(AIM OF THE TASK) The lines to reproduce run from the one containing "Open the URL类型 dropdown" through the end of the records below. Reproduce them exactly and add nothing.

++++ DATA TO EXAMINE ++++

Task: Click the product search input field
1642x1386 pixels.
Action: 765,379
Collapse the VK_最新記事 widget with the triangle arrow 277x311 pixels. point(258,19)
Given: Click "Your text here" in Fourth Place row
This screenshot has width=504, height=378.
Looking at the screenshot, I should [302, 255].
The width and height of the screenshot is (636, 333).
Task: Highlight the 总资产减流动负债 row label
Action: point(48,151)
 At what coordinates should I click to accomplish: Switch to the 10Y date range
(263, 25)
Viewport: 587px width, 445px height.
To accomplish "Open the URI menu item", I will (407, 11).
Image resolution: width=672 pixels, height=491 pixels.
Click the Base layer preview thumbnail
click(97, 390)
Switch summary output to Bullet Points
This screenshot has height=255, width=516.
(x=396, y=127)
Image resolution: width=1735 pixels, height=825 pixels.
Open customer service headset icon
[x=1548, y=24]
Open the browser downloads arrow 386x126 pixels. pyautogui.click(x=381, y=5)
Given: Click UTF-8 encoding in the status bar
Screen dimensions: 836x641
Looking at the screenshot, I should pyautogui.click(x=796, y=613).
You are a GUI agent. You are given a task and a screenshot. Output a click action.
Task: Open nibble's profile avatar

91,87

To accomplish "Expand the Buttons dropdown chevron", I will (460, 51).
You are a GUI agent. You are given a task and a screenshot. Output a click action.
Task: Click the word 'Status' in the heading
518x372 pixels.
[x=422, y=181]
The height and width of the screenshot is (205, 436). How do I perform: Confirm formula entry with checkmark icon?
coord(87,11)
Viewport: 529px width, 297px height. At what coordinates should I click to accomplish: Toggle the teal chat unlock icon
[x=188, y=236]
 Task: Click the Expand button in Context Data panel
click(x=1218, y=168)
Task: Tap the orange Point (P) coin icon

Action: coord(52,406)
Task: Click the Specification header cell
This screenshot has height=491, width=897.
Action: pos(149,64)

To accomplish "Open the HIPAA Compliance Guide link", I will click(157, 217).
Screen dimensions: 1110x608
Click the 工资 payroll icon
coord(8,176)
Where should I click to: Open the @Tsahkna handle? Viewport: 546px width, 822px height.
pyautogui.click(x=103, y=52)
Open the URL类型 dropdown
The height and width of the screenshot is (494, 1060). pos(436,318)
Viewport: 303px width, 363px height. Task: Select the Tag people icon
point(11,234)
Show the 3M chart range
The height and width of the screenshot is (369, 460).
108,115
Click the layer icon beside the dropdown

++++

(RESULT OF THE TASK)
Open the URL类型 dropdown
The height and width of the screenshot is (494, 1060). pos(436,318)
Viewport: 303px width, 363px height. Task: Select the Tag people icon
point(11,234)
Show the 3M chart range
The height and width of the screenshot is (369, 460).
108,115
Click the layer icon beside the dropdown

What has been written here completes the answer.